_Istruzioni_
Per favore, trascrivi alla lettera tutte le righe qui sotto, senza riportare le immagini.

Dati di posizione di elementi e testo
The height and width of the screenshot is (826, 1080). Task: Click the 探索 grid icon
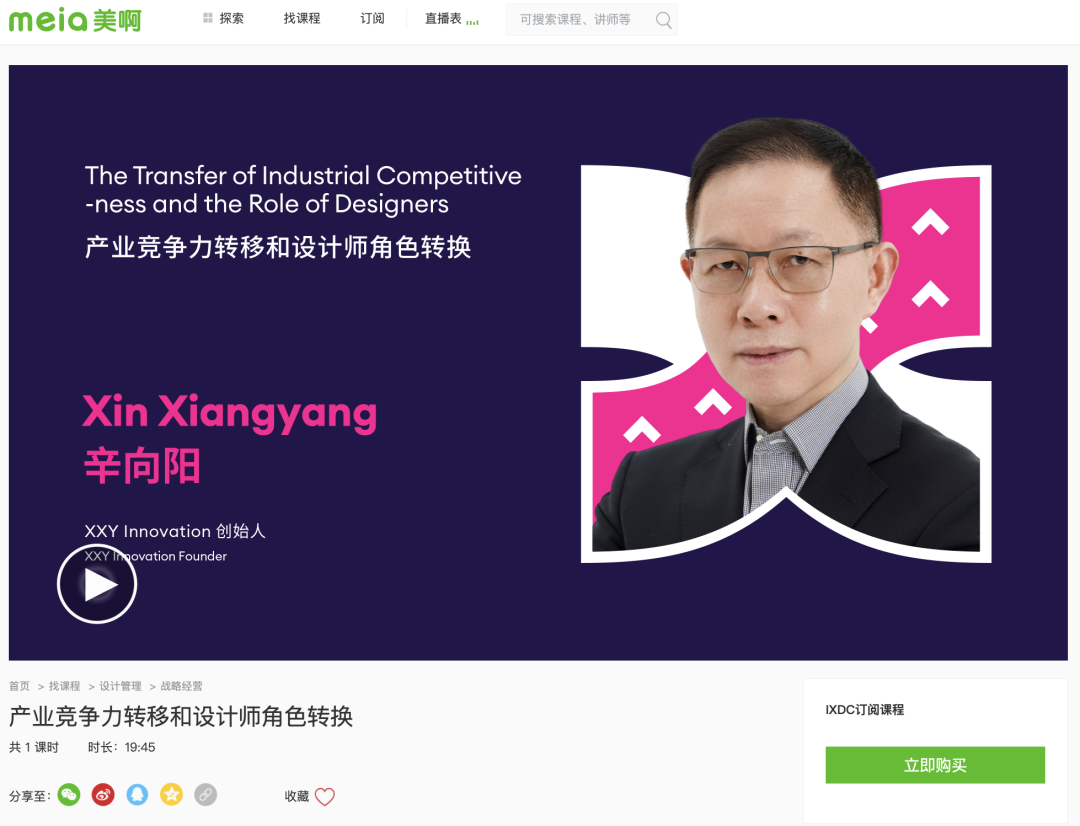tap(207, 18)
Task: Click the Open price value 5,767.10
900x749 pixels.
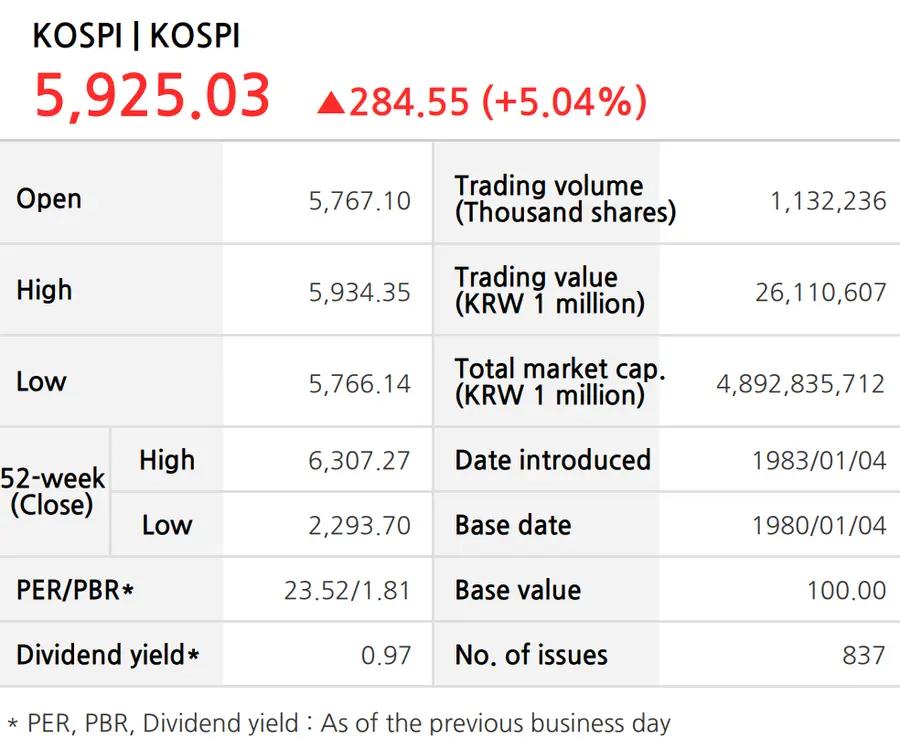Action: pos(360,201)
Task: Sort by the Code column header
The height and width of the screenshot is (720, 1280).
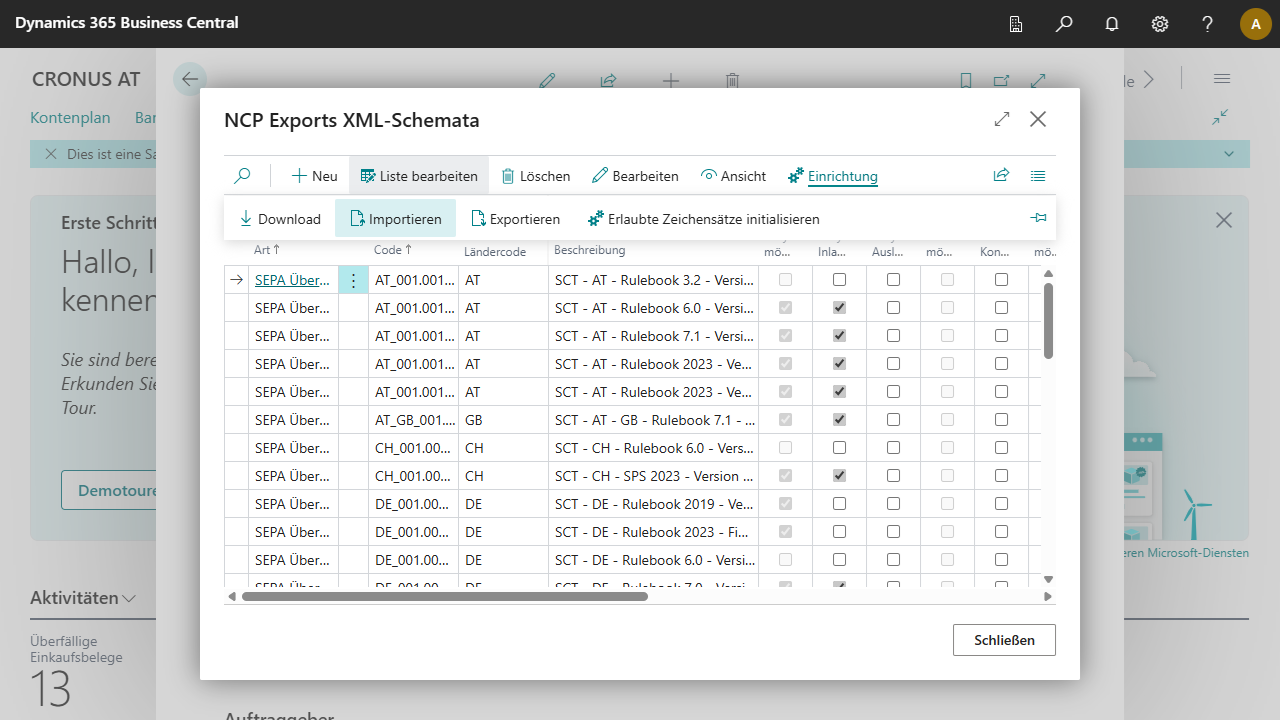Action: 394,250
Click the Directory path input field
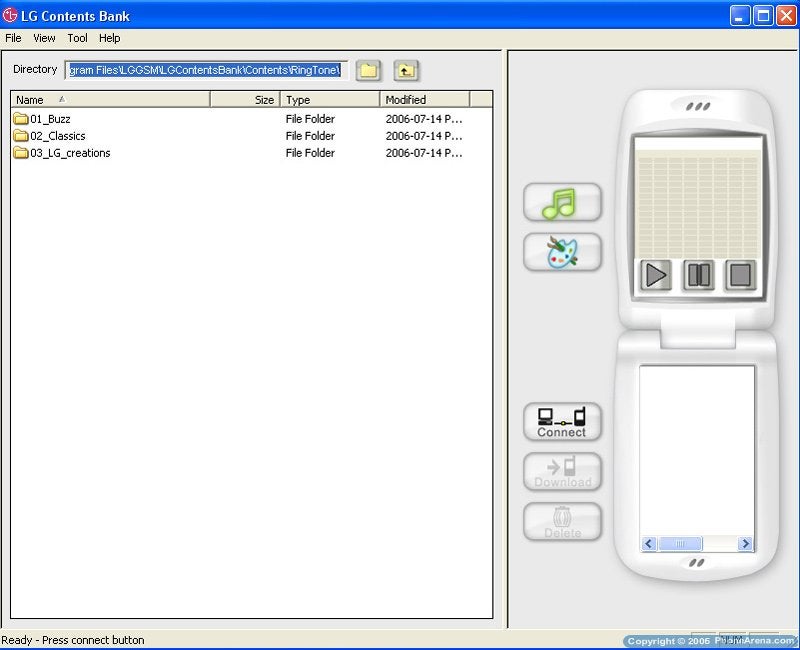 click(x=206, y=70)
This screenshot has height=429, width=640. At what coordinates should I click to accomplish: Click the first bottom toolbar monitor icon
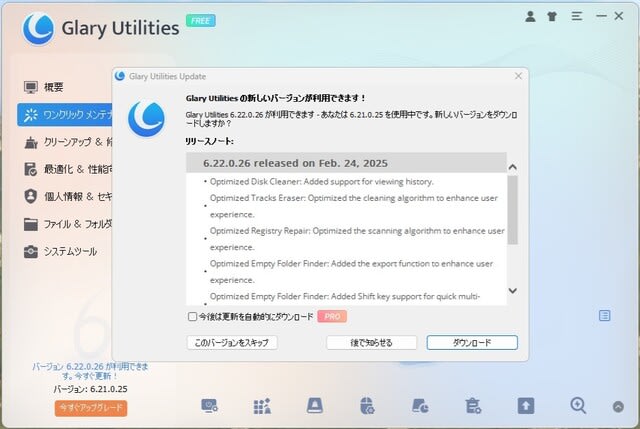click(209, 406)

_Soluzione dell'esercizio_
The height and width of the screenshot is (826, 1080). Task: Click the 探索 grid icon
tap(207, 18)
Task: Click the Open price value 5,767.10
900x749 pixels.
Action: pos(360,201)
Task: Sort by the Code column header
The height and width of the screenshot is (720, 1280).
Action: 394,250
Click the Directory path input field
 click(x=206, y=70)
This screenshot has height=429, width=640. At what coordinates should I click to accomplish: Click the first bottom toolbar monitor icon
click(209, 406)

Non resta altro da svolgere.